→ Material provided
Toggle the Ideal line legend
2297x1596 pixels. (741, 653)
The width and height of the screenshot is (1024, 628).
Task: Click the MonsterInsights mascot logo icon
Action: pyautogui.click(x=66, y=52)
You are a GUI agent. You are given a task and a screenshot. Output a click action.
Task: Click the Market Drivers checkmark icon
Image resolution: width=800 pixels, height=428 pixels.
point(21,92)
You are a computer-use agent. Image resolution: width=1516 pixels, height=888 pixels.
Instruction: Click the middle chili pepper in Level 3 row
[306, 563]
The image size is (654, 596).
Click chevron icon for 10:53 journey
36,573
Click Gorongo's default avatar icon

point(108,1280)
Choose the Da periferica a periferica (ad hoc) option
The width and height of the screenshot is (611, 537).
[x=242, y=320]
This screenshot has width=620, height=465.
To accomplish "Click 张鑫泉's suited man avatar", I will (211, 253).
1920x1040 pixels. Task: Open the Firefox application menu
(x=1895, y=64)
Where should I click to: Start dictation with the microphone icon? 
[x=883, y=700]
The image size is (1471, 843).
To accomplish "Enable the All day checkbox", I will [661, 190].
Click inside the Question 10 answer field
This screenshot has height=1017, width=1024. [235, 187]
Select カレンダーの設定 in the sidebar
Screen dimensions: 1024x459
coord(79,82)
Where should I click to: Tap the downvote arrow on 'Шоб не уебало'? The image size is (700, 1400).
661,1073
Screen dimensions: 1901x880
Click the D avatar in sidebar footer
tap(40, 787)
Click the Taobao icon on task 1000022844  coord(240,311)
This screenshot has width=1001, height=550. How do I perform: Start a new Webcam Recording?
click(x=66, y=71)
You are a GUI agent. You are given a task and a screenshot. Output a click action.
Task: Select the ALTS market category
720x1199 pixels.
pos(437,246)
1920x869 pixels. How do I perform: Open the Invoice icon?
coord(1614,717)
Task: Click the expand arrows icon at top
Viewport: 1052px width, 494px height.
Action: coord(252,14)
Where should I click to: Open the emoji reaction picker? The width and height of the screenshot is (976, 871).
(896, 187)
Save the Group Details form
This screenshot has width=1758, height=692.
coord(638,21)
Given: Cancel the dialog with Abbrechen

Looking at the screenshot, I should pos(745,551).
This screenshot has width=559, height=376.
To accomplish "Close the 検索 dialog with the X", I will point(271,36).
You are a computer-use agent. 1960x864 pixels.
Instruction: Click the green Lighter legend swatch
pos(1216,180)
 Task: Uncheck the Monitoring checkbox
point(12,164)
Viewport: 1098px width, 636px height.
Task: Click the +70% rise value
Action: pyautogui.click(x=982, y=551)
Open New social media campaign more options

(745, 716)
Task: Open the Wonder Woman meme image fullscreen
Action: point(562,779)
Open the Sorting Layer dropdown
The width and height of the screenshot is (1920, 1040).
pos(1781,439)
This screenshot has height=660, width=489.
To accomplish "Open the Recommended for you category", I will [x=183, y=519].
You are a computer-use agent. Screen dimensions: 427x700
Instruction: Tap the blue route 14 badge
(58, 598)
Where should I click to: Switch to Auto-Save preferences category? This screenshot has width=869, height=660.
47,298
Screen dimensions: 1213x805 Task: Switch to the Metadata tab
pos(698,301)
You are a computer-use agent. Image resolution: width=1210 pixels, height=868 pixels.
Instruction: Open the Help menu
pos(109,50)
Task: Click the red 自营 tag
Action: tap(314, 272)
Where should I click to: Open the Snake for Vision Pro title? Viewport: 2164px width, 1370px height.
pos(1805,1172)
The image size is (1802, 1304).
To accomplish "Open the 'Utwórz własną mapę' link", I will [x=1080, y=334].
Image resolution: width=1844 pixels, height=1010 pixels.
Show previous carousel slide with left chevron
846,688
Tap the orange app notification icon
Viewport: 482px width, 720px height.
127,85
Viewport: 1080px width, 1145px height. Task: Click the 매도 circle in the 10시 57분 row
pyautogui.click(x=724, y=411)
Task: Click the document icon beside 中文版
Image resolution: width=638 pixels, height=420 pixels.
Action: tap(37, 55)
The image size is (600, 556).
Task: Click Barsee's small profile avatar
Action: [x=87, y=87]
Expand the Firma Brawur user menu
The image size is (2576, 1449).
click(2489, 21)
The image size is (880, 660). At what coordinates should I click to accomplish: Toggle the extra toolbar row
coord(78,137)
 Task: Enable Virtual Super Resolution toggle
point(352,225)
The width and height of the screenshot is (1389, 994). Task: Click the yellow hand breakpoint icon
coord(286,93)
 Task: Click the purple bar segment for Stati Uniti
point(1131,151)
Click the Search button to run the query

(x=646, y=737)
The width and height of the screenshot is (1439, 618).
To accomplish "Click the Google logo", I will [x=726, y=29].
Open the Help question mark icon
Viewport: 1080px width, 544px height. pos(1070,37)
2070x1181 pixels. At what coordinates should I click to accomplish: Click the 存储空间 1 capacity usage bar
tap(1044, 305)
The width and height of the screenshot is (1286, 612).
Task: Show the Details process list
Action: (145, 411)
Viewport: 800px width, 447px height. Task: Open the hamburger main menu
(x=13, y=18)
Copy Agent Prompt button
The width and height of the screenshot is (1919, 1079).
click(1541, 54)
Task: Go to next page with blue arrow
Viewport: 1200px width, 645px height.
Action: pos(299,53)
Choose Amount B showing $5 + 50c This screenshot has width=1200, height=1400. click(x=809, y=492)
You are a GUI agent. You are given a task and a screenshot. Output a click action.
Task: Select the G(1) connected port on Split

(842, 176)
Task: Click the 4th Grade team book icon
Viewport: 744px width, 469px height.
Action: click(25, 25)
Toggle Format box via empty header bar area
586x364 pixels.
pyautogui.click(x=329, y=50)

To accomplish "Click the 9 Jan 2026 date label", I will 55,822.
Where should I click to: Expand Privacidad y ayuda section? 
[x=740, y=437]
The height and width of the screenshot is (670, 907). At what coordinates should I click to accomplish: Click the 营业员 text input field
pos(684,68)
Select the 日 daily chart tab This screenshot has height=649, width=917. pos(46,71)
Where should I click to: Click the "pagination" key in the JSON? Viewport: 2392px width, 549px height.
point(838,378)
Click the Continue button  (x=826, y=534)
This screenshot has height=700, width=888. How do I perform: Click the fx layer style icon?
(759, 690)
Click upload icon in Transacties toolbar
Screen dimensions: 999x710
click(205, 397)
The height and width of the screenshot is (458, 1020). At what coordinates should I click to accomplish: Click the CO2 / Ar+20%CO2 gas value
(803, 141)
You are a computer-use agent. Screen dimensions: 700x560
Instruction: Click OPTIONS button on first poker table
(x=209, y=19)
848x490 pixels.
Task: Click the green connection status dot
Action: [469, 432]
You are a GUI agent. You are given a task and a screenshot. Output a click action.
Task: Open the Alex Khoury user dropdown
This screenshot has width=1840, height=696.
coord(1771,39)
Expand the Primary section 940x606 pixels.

→ Directions
Repeat the records. Match them exactly.

→ Task solution
Toggle the Ideal line legend
2297x1596 pixels. (741, 653)
The width and height of the screenshot is (1024, 628).
Task: Click the MonsterInsights mascot logo icon
Action: pyautogui.click(x=66, y=52)
You are a GUI agent. You are given a task and a screenshot. Output a click action.
Task: Click the Market Drivers checkmark icon
Image resolution: width=800 pixels, height=428 pixels.
point(21,92)
You are a computer-use agent. Image resolution: width=1516 pixels, height=888 pixels.
Instruction: Click the middle chili pepper in Level 3 row
[306, 563]
The image size is (654, 596).
Click chevron icon for 10:53 journey
36,573
Click Gorongo's default avatar icon

point(108,1280)
Choose the Da periferica a periferica (ad hoc) option
The width and height of the screenshot is (611, 537).
[x=242, y=320]
This screenshot has width=620, height=465.
To accomplish "Click 张鑫泉's suited man avatar", I will (211, 253).
1920x1040 pixels. Task: Open the Firefox application menu
(x=1895, y=64)
Where should I click to: Start dictation with the microphone icon? 
[x=883, y=700]
The image size is (1471, 843).
To accomplish "Enable the All day checkbox", I will [661, 190].
Click inside the Question 10 answer field
This screenshot has height=1017, width=1024. [235, 187]
Select カレンダーの設定 in the sidebar
Screen dimensions: 1024x459
coord(79,82)
Where should I click to: Tap the downvote arrow on 'Шоб не уебало'? The image size is (700, 1400).
661,1073
Screen dimensions: 1901x880
Click the D avatar in sidebar footer
tap(40, 787)
Click the Taobao icon on task 1000022844  coord(240,311)
This screenshot has width=1001, height=550. How do I perform: Start a new Webcam Recording?
click(x=66, y=71)
You are a GUI agent. You are given a task and a screenshot. Output a click action.
Task: Select the ALTS market category
720x1199 pixels.
pos(437,246)
1920x869 pixels. How do I perform: Open the Invoice icon?
coord(1614,717)
Task: Click the expand arrows icon at top
Viewport: 1052px width, 494px height.
Action: coord(252,14)
Where should I click to: Open the emoji reaction picker? The width and height of the screenshot is (976, 871).
(896, 187)
Save the Group Details form
This screenshot has width=1758, height=692.
coord(638,21)
Given: Cancel the dialog with Abbrechen

Looking at the screenshot, I should pos(745,551).
This screenshot has width=559, height=376.
To accomplish "Close the 検索 dialog with the X", I will point(271,36).
You are a computer-use agent. 1960x864 pixels.
Instruction: Click the green Lighter legend swatch
pos(1216,180)
 Task: Uncheck the Monitoring checkbox
point(12,164)
Viewport: 1098px width, 636px height.
Task: Click the +70% rise value
Action: pyautogui.click(x=982, y=551)
Open New social media campaign more options

(745, 716)
Task: Open the Wonder Woman meme image fullscreen
Action: point(562,779)
Open the Sorting Layer dropdown
The width and height of the screenshot is (1920, 1040).
pos(1781,439)
This screenshot has height=660, width=489.
To accomplish "Open the Recommended for you category", I will [x=183, y=519].
You are a computer-use agent. Screen dimensions: 427x700
Instruction: Tap the blue route 14 badge
(58, 598)
Where should I click to: Switch to Auto-Save preferences category? This screenshot has width=869, height=660.
47,298
Screen dimensions: 1213x805 Task: Switch to the Metadata tab
pos(698,301)
You are a computer-use agent. Image resolution: width=1210 pixels, height=868 pixels.
Instruction: Open the Help menu
pos(109,50)
Task: Click the red 自营 tag
Action: tap(314, 272)
Where should I click to: Open the Snake for Vision Pro title? Viewport: 2164px width, 1370px height.
pos(1805,1172)
The image size is (1802, 1304).
To accomplish "Open the 'Utwórz własną mapę' link", I will [x=1080, y=334].
Image resolution: width=1844 pixels, height=1010 pixels.
Show previous carousel slide with left chevron
846,688
Tap the orange app notification icon
Viewport: 482px width, 720px height.
127,85
Viewport: 1080px width, 1145px height. Task: Click the 매도 circle in the 10시 57분 row
pyautogui.click(x=724, y=411)
Task: Click the document icon beside 中文版
Image resolution: width=638 pixels, height=420 pixels.
Action: tap(37, 55)
The image size is (600, 556).
Task: Click Barsee's small profile avatar
Action: [x=87, y=87]
Expand the Firma Brawur user menu
The image size is (2576, 1449).
click(2489, 21)
The image size is (880, 660). At what coordinates should I click to accomplish: Toggle the extra toolbar row
coord(78,137)
 Task: Enable Virtual Super Resolution toggle
point(352,225)
The width and height of the screenshot is (1389, 994). Task: Click the yellow hand breakpoint icon
coord(286,93)
 Task: Click the purple bar segment for Stati Uniti
point(1131,151)
Click the Search button to run the query

(x=646, y=737)
The width and height of the screenshot is (1439, 618).
To accomplish "Click the Google logo", I will [x=726, y=29].
Open the Help question mark icon
Viewport: 1080px width, 544px height. pos(1070,37)
2070x1181 pixels. At what coordinates should I click to accomplish: Click the 存储空间 1 capacity usage bar
tap(1044, 305)
The width and height of the screenshot is (1286, 612).
Task: Show the Details process list
Action: (145, 411)
Viewport: 800px width, 447px height. Task: Open the hamburger main menu
(x=13, y=18)
Copy Agent Prompt button
The width and height of the screenshot is (1919, 1079).
click(1541, 54)
Task: Go to next page with blue arrow
Viewport: 1200px width, 645px height.
Action: pos(299,53)
Choose Amount B showing $5 + 50c This screenshot has width=1200, height=1400. click(x=809, y=492)
You are a GUI agent. You are given a task and a screenshot. Output a click action.
Task: Select the G(1) connected port on Split

(842, 176)
Task: Click the 4th Grade team book icon
Viewport: 744px width, 469px height.
Action: click(25, 25)
Toggle Format box via empty header bar area
586x364 pixels.
pyautogui.click(x=329, y=50)

To accomplish "Click the 9 Jan 2026 date label", I will 55,822.
Where should I click to: Expand Privacidad y ayuda section? 
[x=740, y=437]
The height and width of the screenshot is (670, 907). At what coordinates should I click to accomplish: Click the 营业员 text input field
pos(684,68)
Select the 日 daily chart tab This screenshot has height=649, width=917. pos(46,71)
Where should I click to: Click the "pagination" key in the JSON? Viewport: 2392px width, 549px height.
point(838,378)
Click the Continue button  (x=826, y=534)
This screenshot has height=700, width=888. How do I perform: Click the fx layer style icon?
(759, 690)
Click upload icon in Transacties toolbar
Screen dimensions: 999x710
click(205, 397)
The height and width of the screenshot is (458, 1020). At what coordinates should I click to accomplish: Click the CO2 / Ar+20%CO2 gas value
(803, 141)
You are a computer-use agent. Screen dimensions: 700x560
Instruction: Click OPTIONS button on first poker table
(x=209, y=19)
848x490 pixels.
Task: Click the green connection status dot
Action: [469, 432]
You are a GUI agent. You are given a task and a screenshot. Output a click action.
Task: Open the Alex Khoury user dropdown
This screenshot has width=1840, height=696.
coord(1771,39)
Expand the Primary section 940x606 pixels.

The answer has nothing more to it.